No fue el único accidente que marcó su infancia. Cuando tenía ocho años estuvo a punto de perder un ojo mientras jugaba en la finca que su familia tenía en Abla. Manuel estaba jugando con un martillo de los que se utilizaban para herrar las caballerías, dándole golpes a una piedra. En una maniobra desgraciada, le saltó una esquirla de hierro y se le introdujo en el ojo, perforándole la pupila. Inmediatamente fue trasladado a Almería donde fue atendido por el prestigioso oftalmólogo Antonio Fornieles Ulibarri, con el que la familia Cuesta González mantenía una estrecha relación por haber compartido el mismo edificio durante años en el número 51 del Paseo del Príncipe. La figura del oculista fue fundamental para que Manuel no perdiera la vista tras el accidente. Estuvo a su lado durante la operación de urgencia que hubo que hacerle en Madrid, ya que en Almería no disponían del aparato necesario para extraerle la esquirla del ojo, un electro imán gigante que solo estaba al alcance de las clínicas más importantes. Nunca podrá olvidar aquel viaje épico en tren y el momento en el que tumbado en el quirófano le pincharon en frío sobre la pupila y le extrajeron el trozo de hierro.

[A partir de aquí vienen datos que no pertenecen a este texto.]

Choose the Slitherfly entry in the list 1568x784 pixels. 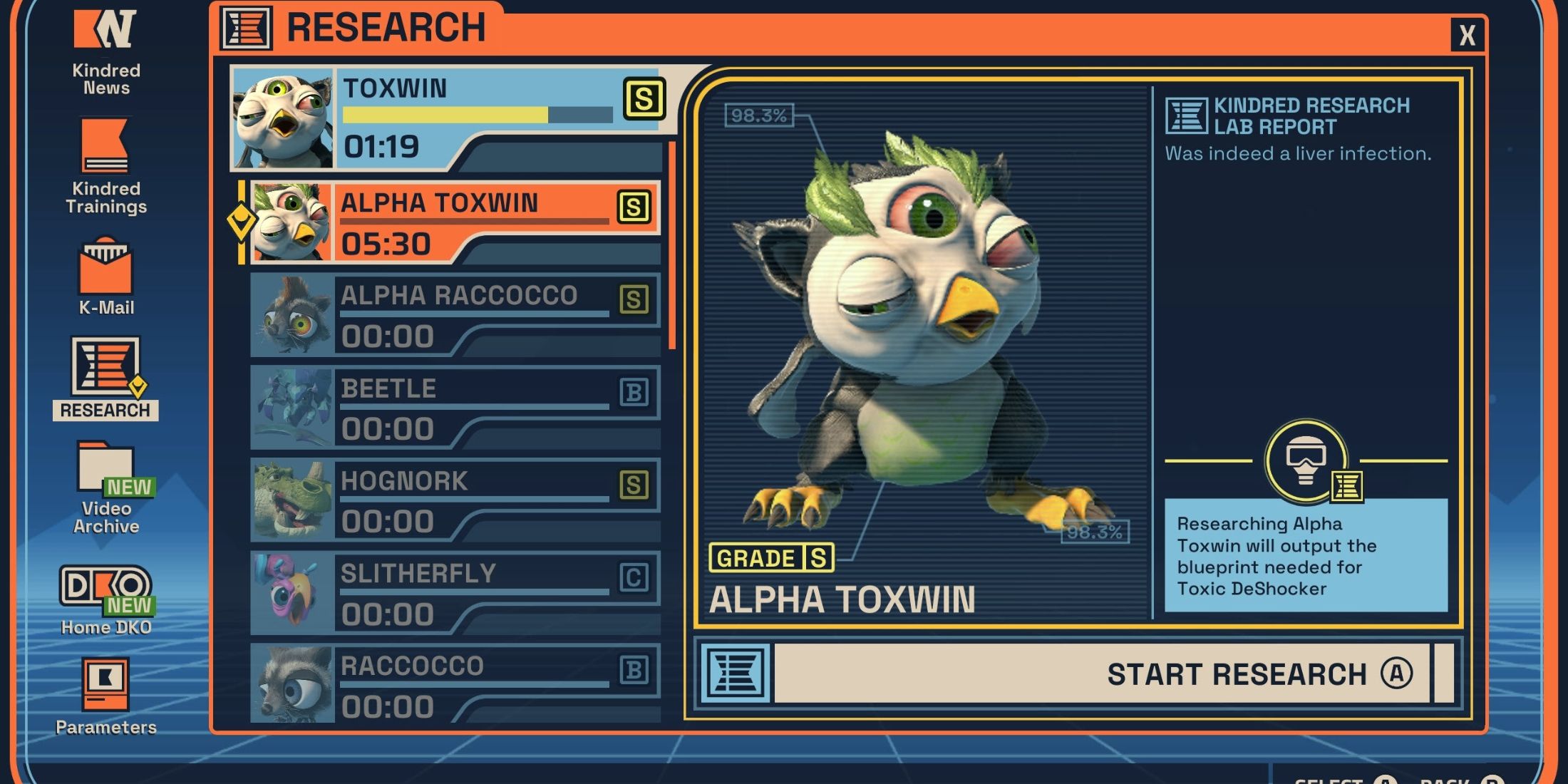[x=455, y=592]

El accidente del ojo también le dejó secuelas de por vida y marcó aquellos años de infancia. Sus padres, en su afán de proteger al máximo al niño, decidieron que dejara el colegio de la Salle, donde estudiaba desde 1941, y pusieron su educación en manos de profesores particulares. Después de estudiar por libre, con maestros que iban a su casa a instruirlo, Manuel Cuesta ingresó en el Instituto de la Plaza de Santo Domingo en 1947, con trece años de edad. Allí coincidió con profesores de la talla de Francisco Saiz Sanz, Ignacio Cubillas e Isabelita Rabel, entre otros. Allí conoció la fuerza del grupo en los años de la adolescencia y allí saboreó el placer prohibido de las gamberradas infantiles, que culminaron una mañana en la que le colocaron un petardo debajo de la mesa a la profesora de Griego, que acabó en el suelo con el susto metido en el corazón. 

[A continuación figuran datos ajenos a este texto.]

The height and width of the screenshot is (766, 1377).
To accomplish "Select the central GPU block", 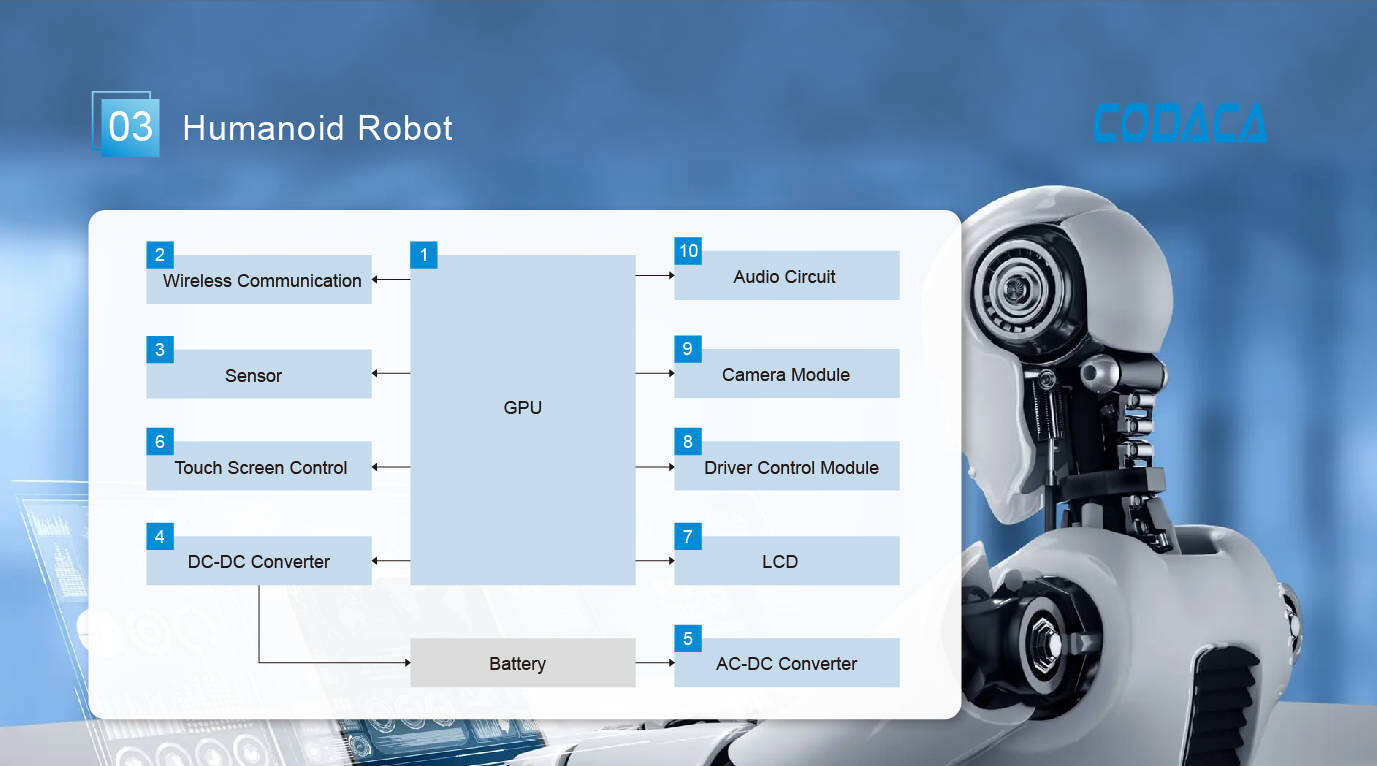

Las amistades que se forjan en la adolescencia no se olvidan jamás y suelen permanecer firmes a lo largo de la vida. Manuel formaba una pandilla inquebrantable en la que estaba Juan José Rueda, nieto del fundador del periódico La Crónica Meridional, Francisco Rueda López. Compartían una relación que se había gestado desde que eran niños y jugaban juntos en la calle. En ese grupo estaba también Claudi Bicet, hijo del vicecónsul francés en Almería, y director del embarcadero de mineral de la playa de San Miguel. Claudi era un atleta que jugaba como nadie al baloncesto y que provocaba la admiración de los jóvenes cuando se subía a la cuchara del Cable Francés y se lanzaba al mar ejecutando a la perfección el salto del ángel. Ese cuarteto de amigos, conocido como los cuatro piratas, lo completaba José Manuel Die, hijo de un ilustre notario de la ciudad.